Ainda que ela pressuponha a atitude fenomenológica, a Daseinsanalyse de Binswanger
permitiu certa confusão entre fenomenologia e pensamento existencial ou, pior, “psicologia
humanista”. O pensamento existencial pode proceder de maneira fenomenológica, mas também sem
referência à fenomenologia – o que foi o caso de Kierkegaard ou de Nietzsche – e assumir, então, o
aspecto de uma teoria privilegiando certos valores na sua apreensão da vida humana. Apreendidos
isoladamente, os conceitos existenciais não são mais fenomenológicos que as noções de psiquismo ou
de sistema nervoso central. É isto que faz a ambiguidade em psicopatologia de trabalhos como os de
Storch para as psicoses, como os tardios e de inspiração espiritualista de von Gebsattel sobre as
neuroses ou ainda como a Antropologia compreensiva de Zutt e Kulenkampff. É também a
ambiguidade da noção de psicoterapia existencial. A fenomenologia pode, certamente, modificar a
abordagem terapêutica e lhe dar outro sentido, mas seria inadequado esperar por isso, em uma simetria
enganosa com a psicanálise, uma técnica psicoterápica específica, pois a noção mesmo de uma técnica
e, logo, por via de consequência, de uma teoria, lhe é estranha.

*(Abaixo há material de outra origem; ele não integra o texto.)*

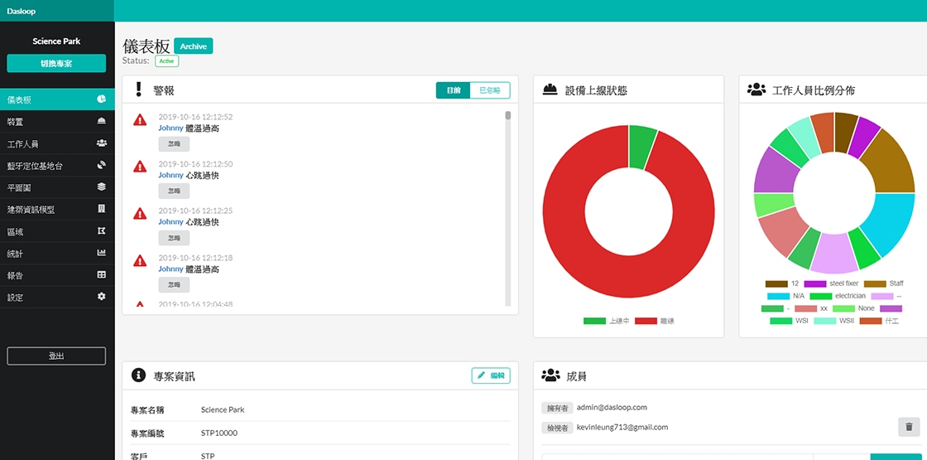The image size is (927, 460).
Task: Click the 平面圖 floor plan layers icon
Action: tap(101, 187)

Os desenvolvimentos mais recentes da psicopatologia fenomenológica são marcados por uma
inflexão ou, de preferência, por uma re-inflexão na direção da obra de Husserl e, principalmente, do
Husserl tardio, aquele do mundo vivido (Lebenswelt) e da intersubjetividade. Este movimento já é
iniciado por Binswanger a partir de sua retomada dos problemas da melancolia e da mania (1960),
visto por alguns com certo exagero, como um “retorno à Husserl”. Mas este movimento é também o
de uma fenomenologia de alguma forma estática, visando experienciar o sentido unitário de um
quadro psiquiátrico, na direção de uma fenomenologia genética que se confronta com um problema
por muito tempo abandonado nas pesquisas psicológicas e psicanalíticas, o da biografia e do modo no
qual se integram, parecendo romper completamente sua continuidade, as manifestações psíquicas
anormais. O livro de Tellenbach sobre a melancolia (1961) é a melhor ilustração pela ênfase colocada
sobre as noções de tipo melancólico, de situação pré-depressiva e de endokinèse. Paralelamente, a
obra de Blankenburg e especialmente seu livro A perda da evidência natural nos esquizofrênicos
(1971) mostram da melhor forma a necessidade e também os primeiros resultados de uma clarificação
conceitual e metodológica da psicopatologia fenomenológica. É aqui, sem dúvida, que aparece, mais
claramente, que para o psiquiatra a fenomenologia não deve ser um método entre outros e ainda menos
um método psicoterápico, mas a ocasião de uma tomada de consciência e de uma reflexão radical
sobre a natureza mesma da doença mental e sobre a significação das diferentes abordagens da
psiquiatria: dito de outra forma, a fenomenologia em psicopatologia é, fundamentalmente, uma crítica
da razão psiquiátrica.

A. Tatossian e J.-M. Azorin

Referências
H. Spiegelberg, Phenomenology in psychology and psychiatry. An historical introduction, Evansto,
Etats-Unis, Northwestern Univ. Press., 1972.
A. Tatossian, Phénoménologie des psychoses, Rapport au LXXVII Congrès de Psychiatr. Neurol. De
langue française (Angers, 1979), Paris, Masson, 1979.